The relationship between a lawyer and a client is always likely to give rise to a duty of confidentiality, said Suzanne Marriott, partner at law firm Charles Russell Speechlys in London.
“But, in order to have confidential information, it has to be sufficiently certain and it has to be of limited availability to the public,” she said.
Where a trustee has a record of fact that one beneficiary should receive a contribution instead of another, the trustee might be obligated to disclose that information.
The Cayman Islands’ new Data Protection Law that will come into force in 2019 includes a carve-out which should prevent requests by beneficiaries for trust information. Various jurisdictions have similar statutory provisions protecting the information held by trustees.
But those protections are still at risk of being undermined because subject access requests can be made to U.K. professionals and anyone advising the trustee.
In contrast to the typically quite specific information disclosure in proceedings, subject access requests for personal data are almost random and the information is completely different, said Marriott.
As a result, the requests are “incredibly onerous in terms of money and time,” she said, referring to an example that cost her firm more than $150,000 to comply with.
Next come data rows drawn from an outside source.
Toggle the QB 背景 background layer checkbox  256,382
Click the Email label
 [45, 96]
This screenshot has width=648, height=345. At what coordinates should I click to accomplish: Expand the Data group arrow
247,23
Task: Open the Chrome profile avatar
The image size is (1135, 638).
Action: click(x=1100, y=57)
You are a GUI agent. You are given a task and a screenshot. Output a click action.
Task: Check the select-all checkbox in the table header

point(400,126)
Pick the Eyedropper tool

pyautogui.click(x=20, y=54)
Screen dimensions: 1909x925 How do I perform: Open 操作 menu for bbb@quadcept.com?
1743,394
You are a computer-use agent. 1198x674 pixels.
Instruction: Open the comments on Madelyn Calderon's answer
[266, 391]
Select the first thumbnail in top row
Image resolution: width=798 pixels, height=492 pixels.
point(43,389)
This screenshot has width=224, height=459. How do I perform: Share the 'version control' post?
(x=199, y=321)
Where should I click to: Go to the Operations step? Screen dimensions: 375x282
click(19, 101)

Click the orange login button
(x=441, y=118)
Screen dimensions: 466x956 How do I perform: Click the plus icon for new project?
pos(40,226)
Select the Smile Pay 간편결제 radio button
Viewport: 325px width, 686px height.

To ensure that firms do not have to foot the bill, they will likely need to amend their engagement letters and terms of business. Insurance is unlikely to cover it, unless it is specifically tailored to data requests.
Service providers will have to think about how they store data to make it searchable and what types of information they record.
The logistics of complying with data requests can be horrendous, the British lawyer said. “What it showed us is how to record and store data, because that needs to change hugely from how we are doing it to date.”
For instance, drafts, notebooks, handwritten notes and scribbles are very difficult to search against.
And legal advice, strategy and instructions should be kept separate and not included in the same email to make it easier to carve out information and documents that qualify for exemptions, she advised.
Law firms need to be particularly aware that the personal data requests can unearth nuggets of information that can be valuable in litigation. And if proceedings are going on at the same time, they can be used as a tool to frustrate the process and “take people off the day job,” Marriott said.
The data protection rules have provoked a reconsideration of the adage that law firms should record everything, she concluded. “Don’t record as much as you think.”